Pada awalnya pragmatisme dengan tokoh-tokohnya mengambil jalan berpikir yang berbeda antara satu dengan lainnya. Peirce (Calhoun dalam http://endro.staff.umy.ac.id/?p=87), misalnya, lebih tertarik dalam meletakkan praktek dalam bentuk klarifikasi gagasan-gagasan. Peirce adalah tokoh yang menggagas konsep bahasa sebagai media dalam relasi instrumental antara manusia dengan benda. Gagasan ini kemudian disebut sebagai semiotik. James, tokoh yang mempopulerkan pragmatism, lebih tertarik dalam menghubungkan antara konsepsi kebenaran dengan area pengalaman manusia yang lain seperti; kepercayaan dan nilai-nilai kemasyarakatan. Tokoh selanjutnya, Dewey, menjadikan pragmatisme sebagai basis dari praktek-praktek berpikir secara kritis. Pendekatan Dewey yang pragmatis dalam pendidikan, misalnya, menitikberatkan pada penguasaan proses berpikir kritis daripada metode hafalan materi pelajaran.
Sumbangan dari pragmatisme yang lain adalah dalam praktek demokrasi. Dalam area ini pragmatisme memfokuskan pada kekuatan individu untuk meraih solusi kreatif terhadap masalah yang dihadapi.
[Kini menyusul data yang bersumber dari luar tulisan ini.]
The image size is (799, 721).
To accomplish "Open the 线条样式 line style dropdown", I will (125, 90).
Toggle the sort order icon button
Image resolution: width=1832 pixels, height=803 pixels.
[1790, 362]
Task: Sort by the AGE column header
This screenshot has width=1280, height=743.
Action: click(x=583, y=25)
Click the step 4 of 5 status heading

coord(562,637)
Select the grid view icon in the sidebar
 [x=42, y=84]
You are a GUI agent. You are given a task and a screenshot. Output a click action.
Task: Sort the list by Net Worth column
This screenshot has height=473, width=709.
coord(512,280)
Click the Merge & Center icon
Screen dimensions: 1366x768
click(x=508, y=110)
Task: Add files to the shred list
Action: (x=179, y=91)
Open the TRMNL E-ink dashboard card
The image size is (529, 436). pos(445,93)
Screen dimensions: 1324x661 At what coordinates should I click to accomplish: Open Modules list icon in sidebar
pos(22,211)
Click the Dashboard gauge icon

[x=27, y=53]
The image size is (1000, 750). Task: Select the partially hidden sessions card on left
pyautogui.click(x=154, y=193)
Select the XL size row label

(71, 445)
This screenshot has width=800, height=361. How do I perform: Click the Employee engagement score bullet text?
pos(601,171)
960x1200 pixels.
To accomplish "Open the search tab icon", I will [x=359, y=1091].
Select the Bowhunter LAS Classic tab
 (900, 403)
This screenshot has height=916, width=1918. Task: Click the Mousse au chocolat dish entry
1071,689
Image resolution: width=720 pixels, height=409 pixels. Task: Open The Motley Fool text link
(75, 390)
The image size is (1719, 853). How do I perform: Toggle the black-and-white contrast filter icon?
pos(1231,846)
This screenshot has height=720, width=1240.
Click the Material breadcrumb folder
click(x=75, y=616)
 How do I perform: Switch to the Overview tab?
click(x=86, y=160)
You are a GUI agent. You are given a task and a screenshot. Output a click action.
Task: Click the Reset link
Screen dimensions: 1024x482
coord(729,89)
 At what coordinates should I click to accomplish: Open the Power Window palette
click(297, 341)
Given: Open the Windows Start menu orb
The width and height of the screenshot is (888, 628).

Ada tiga patokan yang disetujui oleh aliran ini, yaitu menolak segala intelektualisme, absolutism, dan meremehkan logika formal (Santosa, 2011: 41)
7.      Sekularisme
Prinsip esensial dari sekularisme adalah mencari kemajuan manusia dengan alat materi semata – mata. Tokoh dalam aliran ini adalah Jacob Holyoake yang merupakan bentuk peniadaan peran warna Kristiani pada seluruh kehidupan Barat, baik politik, ekonomi, social, maupun budaya pada umumnya (Santosa, 2011: 41)
8.      Filsafat Islam
Menurut Zar sebagaimana yang dikutip oleh Santosa menyebutkan bahwa filsafta islam adalah perkembangan pemikiran umat Islam dalam masalah ketuhanan, kenabian, manusia, dan alam semesta yang disinari ajaran Islam. Filsuf yang terkenal adalah Al-Kindy (801 – 873 M), melahirkan kitab yang terkenal yaitu “Fi al Filsafat al’Ula”, yang membahas masalah ketuhanan sesuai ajaran Islam. Bahwa Allah adalah wujud yang sebenarnya, bukan berasal dari tiada kemudian menjadi ada. Allah mustahil tidak ada dan akan selalu ada untuk selamanya.
Tokoh lain yang terkenal antara lain Al – Ghazali (1059 – 1111), dikenal sebagai filsuf pertama yang berhasil merekonsiliasi rasionalisme, ritualisme, dogmatism, dan mistisme, bahwa terjadinya segala sesuatu di dunia ini karena kekuasaan dan kehendak Allah semata.


REFERENSI:
Adib, Drs. H. Moh. 2011. Filsafat ilmu, ontology, epistemology, aksiologi, dan logika ilmu pengetahuan Ed 2. Yogyakarta: Pustaka Pelajar.

Susanto, A. 2011. Filsafat Ilmu: Suatu Kajian dalam dimensi ontologis, epistemologis, dan Aksiologis. Jakarta: Bumi Aksara.

Verhaak, C. dan R. Haryono Imam. 1989. Filsafat Ilmu Pengetahuan. Jakarta: Gramedia.